Prompt 1:
For each labeled field in the author profile of the forum post on procedural content that has a value, give the label and its value.
Prompt 2:
Reproduce the stretch of the forum post on procedural content from "These screenshots represent" through "this early stage.".

Text excerpt:
»»

It's all in your head, Part 3
- Chris
- Introversion Staff
- Posts: 1172
- Joined: Sat Nov 25, 2000 7:28 pm
- Location: Cambridge, UK
- Contact:
It's all in your head, Part 3
First week of game development is over, and its time for some new screenshots.
These screenshots represent the first weeks work in writing a procedural City Generator. Just a few incredibly simple rules govern the growth of roads in these prototypes. By making small changes to those rules, you can vastly change the result. Encouraging roads to run North-South or East-West results in Manhattan style street grids, whereas encouraging roads to circle population centres results in lovely radial street patterns. These are obviously very early prototype shots but I wanted to show the incredible power (and beauty) of procedurally generated content, even at this early stage.
Procedural content is a phenomenally powerful tool for game development, utterly crucial to companies like Introversion and basically ignored by the bigger boys in favour of banks of expensive artists. For those that have absolutely no idea what I’m talking about, Procedural content is basically content that has been generated automatically by a computer algorithm, rather than hand crafted by an artist. So for example I could hire an artist to sculpt a mountain surrounded by some hills, and he could work for hours carving out caves and rock faces and etching detail into the surface. The more detail I require, the longer my artist has to work and the more it costs me. As the years roll by, the bar is gradually raised and the amount of detail required for todays models is extraordinary – the time and money required goes up every year.

««

Dataset content:
»»

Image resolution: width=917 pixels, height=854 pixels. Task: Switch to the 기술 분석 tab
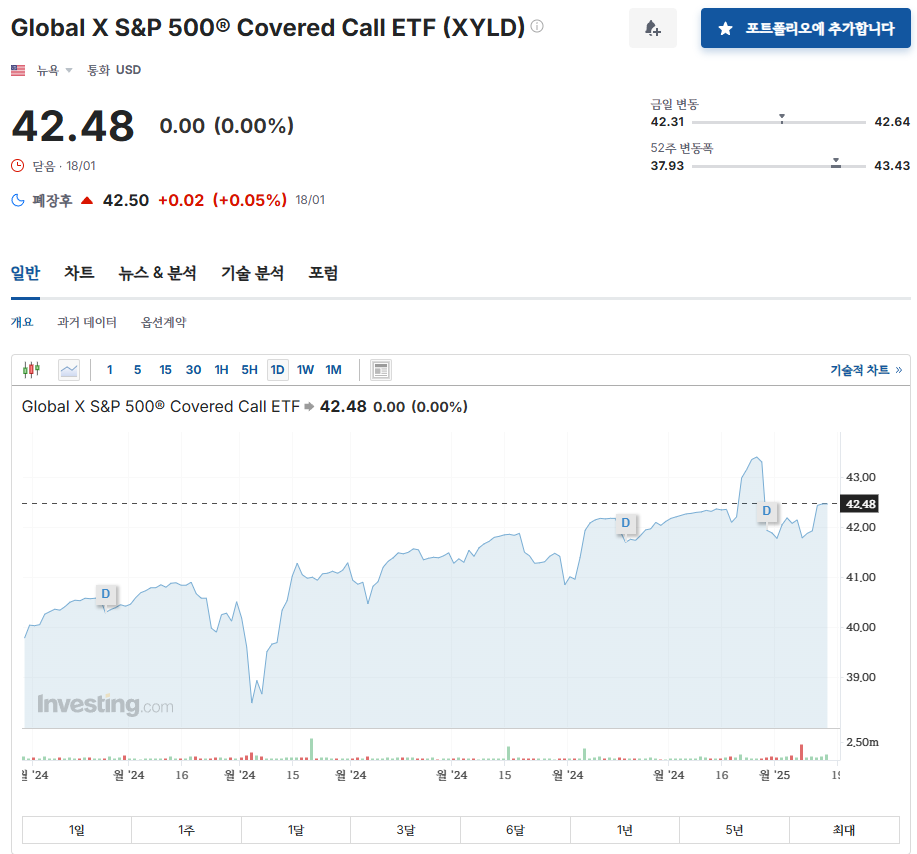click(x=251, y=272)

««
»»

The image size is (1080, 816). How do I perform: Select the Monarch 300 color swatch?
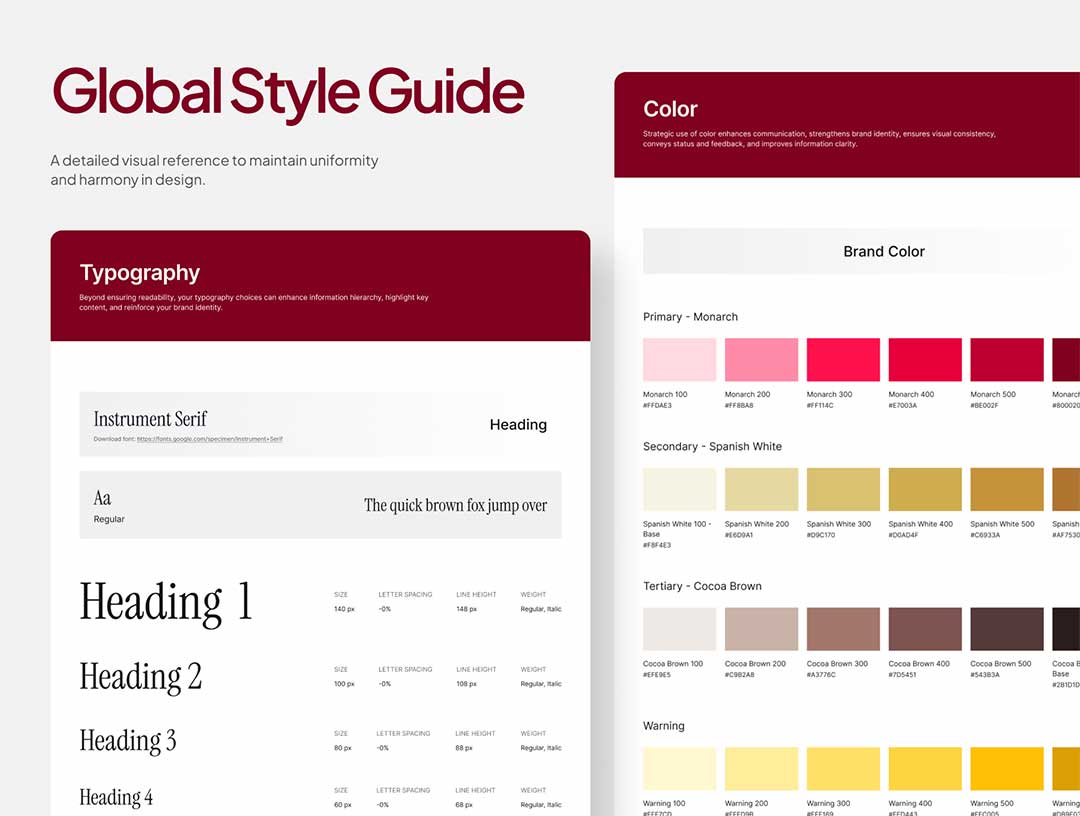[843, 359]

««

Response 1:
Posts: 1172
Joined: Sat Nov 25, 2000 7:28 pm
Location: Cambridge, UK

Response 2:
These screenshots represent the first weeks work in writing a procedural City Generator. Just a few incredibly simple rules govern the growth of roads in these prototypes. By making small changes to those rules, you can vastly change the result. Encouraging roads to run North-South or East-West results in Manhattan style street grids, whereas encouraging roads to circle population centres results in lovely radial street patterns. These are obviously very early prototype shots but I wanted to show the incredible power (and beauty) of procedurally generated content, even at this early stage.